Willis Gaylord Clark

Charles D. Cleveland, in Compendium of American Literature (1858) 263-64.

WILLIS GAYLORD CLARK was born in Otisco, Onondaga County, New York, in the year 1810. His father was an intelligent farmer, and early saw the indications of that poetic talent which manifested itself in many beautiful effusions while he was yet a youth. After completing his scholastic course, when about twenty years of age, he repaired to Philadelphia, where his reputation as a poet had already preceded him, and under the auspices of his friend, the Rev. Ezra Stiles Ely, D.D., he commenced a weekly miscellany, similar in its design and character to The Mirror of New York. He soon found, however, that the profits were disproportioned to the labor, and was induced to abandon it. He then assumed, in conjunction with the Rev. Dr. Brantley, the charge of the Columbian Star, a religious and literary periodical of a high character. While connected with this, he published numerous fugitive pieces of very decided merit.

After being associated a few years with the editor of the Colombian Star, he was solicited to take charge of the Philadelphia Gazette, one of the oldest and most respectable daily papers of the city. He ultimately became its proprietor, and conducted it with great ability to the time of his death. In 1836, he was married to Anne Poyntell Caldcleugh, a lady of great personal attractions and rare accomplishments. But of a naturally delicate constitution, consumption soon marked her for his prey, and after a period of protracted suffering she was taken away in the very prime of her youth and happiness. The blow fell with a crushing weight upon her husband, and from this time his health gradually declined. He continued, however, to write for his paper until the last day of his life, the 12th of June, 1841.

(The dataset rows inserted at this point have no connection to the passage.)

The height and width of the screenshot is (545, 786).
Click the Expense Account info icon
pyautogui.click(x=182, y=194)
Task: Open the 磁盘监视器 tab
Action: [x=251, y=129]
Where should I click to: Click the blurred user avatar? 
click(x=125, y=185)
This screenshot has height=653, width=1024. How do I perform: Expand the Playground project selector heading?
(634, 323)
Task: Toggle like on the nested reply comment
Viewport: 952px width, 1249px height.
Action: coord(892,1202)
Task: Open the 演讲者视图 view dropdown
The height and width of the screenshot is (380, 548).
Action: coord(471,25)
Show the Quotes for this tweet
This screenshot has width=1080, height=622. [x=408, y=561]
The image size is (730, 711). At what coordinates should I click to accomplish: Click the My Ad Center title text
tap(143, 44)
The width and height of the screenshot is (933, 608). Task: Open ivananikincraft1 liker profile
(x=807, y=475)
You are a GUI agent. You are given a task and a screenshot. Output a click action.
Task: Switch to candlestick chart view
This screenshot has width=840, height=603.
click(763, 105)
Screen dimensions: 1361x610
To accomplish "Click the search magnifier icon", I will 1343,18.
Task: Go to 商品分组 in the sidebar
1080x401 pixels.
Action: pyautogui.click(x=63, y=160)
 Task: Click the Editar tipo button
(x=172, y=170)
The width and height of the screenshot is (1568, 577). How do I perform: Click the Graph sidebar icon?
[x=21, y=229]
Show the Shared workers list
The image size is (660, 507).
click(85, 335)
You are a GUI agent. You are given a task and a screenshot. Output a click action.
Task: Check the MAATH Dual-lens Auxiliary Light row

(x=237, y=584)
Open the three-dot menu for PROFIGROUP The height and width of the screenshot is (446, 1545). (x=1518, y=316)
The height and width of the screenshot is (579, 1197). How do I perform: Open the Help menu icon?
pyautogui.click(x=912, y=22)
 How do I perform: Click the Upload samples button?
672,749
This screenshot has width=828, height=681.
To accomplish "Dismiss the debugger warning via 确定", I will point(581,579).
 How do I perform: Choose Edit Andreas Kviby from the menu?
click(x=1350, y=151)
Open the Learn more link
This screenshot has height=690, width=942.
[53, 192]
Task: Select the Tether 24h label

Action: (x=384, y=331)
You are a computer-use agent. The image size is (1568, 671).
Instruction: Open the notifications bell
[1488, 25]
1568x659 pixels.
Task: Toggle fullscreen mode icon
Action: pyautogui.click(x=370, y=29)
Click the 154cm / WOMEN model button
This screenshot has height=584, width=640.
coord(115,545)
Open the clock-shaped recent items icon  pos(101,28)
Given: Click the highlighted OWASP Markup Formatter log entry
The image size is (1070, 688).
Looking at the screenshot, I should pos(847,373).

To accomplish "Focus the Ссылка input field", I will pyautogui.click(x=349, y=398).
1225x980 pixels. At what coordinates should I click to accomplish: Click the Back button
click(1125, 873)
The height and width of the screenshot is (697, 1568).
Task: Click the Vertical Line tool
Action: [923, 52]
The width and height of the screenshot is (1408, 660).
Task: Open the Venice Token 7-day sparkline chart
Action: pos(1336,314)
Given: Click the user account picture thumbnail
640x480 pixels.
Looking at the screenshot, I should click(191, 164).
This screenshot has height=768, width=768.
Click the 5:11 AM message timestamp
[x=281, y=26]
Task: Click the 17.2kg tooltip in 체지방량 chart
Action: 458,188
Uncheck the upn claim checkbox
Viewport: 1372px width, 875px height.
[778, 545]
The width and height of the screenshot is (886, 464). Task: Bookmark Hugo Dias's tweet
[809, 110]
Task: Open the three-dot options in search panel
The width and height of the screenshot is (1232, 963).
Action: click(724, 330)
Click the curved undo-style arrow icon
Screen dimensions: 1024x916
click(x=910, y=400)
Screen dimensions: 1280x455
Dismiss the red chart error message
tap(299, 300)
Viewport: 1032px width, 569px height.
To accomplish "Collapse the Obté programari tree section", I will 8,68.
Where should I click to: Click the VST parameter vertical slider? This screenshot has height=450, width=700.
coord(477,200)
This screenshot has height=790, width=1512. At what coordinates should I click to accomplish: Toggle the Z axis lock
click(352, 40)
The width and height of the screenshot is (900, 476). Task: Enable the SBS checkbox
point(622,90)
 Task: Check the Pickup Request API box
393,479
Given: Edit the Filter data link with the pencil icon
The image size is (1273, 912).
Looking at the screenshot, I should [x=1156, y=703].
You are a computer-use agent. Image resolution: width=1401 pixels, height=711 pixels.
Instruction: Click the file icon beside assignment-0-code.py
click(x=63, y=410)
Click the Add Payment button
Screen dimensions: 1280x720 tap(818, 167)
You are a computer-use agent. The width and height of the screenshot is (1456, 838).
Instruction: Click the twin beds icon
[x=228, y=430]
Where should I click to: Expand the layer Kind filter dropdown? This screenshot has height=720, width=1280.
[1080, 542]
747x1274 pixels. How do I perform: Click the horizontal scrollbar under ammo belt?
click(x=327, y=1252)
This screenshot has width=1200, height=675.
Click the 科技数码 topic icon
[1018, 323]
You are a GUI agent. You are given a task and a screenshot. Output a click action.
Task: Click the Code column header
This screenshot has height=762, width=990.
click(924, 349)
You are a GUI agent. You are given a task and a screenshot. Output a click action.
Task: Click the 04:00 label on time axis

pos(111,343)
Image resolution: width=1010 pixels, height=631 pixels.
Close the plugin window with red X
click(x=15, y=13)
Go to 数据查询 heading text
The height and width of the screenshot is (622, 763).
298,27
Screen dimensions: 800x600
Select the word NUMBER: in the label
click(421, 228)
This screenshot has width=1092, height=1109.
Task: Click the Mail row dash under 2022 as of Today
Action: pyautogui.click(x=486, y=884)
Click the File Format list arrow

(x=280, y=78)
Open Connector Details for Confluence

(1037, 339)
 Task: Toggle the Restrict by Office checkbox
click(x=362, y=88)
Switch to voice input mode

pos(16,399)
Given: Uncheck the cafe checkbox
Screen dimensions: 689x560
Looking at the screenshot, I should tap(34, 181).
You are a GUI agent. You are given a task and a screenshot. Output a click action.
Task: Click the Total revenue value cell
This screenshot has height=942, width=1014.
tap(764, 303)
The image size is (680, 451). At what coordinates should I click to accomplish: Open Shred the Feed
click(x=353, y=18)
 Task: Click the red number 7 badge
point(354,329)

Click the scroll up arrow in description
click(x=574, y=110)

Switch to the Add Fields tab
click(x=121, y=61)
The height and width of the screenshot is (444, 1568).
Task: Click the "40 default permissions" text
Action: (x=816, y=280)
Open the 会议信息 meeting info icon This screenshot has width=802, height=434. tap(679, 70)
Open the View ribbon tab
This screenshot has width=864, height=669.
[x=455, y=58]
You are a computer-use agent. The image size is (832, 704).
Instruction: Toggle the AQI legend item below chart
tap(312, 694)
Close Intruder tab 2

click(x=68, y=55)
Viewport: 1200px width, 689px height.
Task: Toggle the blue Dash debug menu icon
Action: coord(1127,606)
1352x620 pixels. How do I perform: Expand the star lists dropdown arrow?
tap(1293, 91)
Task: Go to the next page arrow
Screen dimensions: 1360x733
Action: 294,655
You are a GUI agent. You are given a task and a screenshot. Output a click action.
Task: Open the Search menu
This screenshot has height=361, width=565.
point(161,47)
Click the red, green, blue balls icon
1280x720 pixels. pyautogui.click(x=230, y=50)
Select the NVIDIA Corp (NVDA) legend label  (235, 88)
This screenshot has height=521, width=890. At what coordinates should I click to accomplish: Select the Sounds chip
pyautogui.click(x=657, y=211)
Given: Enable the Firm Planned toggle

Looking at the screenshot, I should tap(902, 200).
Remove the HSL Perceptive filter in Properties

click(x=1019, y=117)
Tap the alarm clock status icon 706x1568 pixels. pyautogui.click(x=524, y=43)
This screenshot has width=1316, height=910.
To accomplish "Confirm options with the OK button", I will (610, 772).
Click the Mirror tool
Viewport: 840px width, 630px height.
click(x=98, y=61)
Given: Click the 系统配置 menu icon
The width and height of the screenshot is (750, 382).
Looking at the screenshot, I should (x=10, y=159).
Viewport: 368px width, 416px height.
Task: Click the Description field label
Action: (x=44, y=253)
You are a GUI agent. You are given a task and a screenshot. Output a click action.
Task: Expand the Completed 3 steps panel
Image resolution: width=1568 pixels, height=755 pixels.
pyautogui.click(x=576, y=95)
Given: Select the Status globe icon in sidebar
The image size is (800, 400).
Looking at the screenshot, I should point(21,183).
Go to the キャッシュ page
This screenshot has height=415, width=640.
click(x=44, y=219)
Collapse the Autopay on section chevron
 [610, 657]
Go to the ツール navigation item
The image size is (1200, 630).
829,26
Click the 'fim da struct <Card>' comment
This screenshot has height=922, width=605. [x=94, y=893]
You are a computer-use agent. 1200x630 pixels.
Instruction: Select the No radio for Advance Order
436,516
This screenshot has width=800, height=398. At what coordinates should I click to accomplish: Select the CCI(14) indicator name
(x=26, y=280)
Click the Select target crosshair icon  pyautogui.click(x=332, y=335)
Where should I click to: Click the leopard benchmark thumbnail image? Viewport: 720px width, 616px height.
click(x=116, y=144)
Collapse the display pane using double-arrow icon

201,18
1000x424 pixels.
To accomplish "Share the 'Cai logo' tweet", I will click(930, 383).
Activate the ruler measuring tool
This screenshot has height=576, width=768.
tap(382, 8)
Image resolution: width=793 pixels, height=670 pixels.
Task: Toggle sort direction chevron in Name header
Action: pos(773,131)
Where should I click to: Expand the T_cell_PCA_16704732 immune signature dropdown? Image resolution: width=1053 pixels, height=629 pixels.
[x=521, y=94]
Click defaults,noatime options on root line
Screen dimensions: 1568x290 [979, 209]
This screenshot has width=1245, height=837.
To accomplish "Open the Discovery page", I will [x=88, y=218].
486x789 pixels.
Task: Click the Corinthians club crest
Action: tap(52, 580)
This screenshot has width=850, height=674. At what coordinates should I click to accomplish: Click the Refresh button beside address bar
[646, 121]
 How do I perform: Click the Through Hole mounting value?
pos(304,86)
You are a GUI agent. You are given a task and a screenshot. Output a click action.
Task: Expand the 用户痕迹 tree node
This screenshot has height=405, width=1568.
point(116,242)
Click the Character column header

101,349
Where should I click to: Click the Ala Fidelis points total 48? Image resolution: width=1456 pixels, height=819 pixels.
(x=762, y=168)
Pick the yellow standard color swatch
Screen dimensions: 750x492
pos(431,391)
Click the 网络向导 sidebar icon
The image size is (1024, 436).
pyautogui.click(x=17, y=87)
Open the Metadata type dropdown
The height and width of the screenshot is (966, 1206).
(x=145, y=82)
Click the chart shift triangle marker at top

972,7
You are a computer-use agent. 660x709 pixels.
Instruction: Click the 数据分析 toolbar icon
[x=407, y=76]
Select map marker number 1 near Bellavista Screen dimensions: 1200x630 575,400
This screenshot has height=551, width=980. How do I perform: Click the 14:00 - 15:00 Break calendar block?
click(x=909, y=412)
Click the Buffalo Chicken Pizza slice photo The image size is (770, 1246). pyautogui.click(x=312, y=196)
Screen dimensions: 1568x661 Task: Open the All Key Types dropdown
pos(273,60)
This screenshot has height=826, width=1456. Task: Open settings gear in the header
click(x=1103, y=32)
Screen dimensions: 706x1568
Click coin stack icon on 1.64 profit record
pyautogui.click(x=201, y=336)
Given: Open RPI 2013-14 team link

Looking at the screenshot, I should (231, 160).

"Mr. Clark's distinguishing traits are tenderness, pathos, and melody. In style and sentiment he is wholly original; but, if he resemble any writer, it is Mr. Bryant. The same lofty tone of sentiment, the same touches of melting pathos, the same refined sympathies with the beauties and harmonies of nature, and the same melody of style, characterize, in an almost equal degree, these delightful poets. The ordinary tone of Mr. Clark's poetry is gentle, solemn, and tender. His effusions flow in melody from a heart full of the sweetest affections, and upon their surface is mirrored all that is gentle and beautiful in nature, rendered more beautiful by the light of a lofty and religious imagination. He is one of the few writers who have succeeded in making the poetry of religion attractive. Young is sad, and austere, Cowper is at times constrained, and Wordsworth is much too dreamy for the mass; but with Clark religion is unaffectedly blended with the simplest and sweetest affections of the heart. His poetry glitters with the dew, not of Castalia, but of heaven. No man, however cold, can resist the winning and natural sweetness and melody of the tone of piety that pervades his poems" [American Quarterly Review 22:462].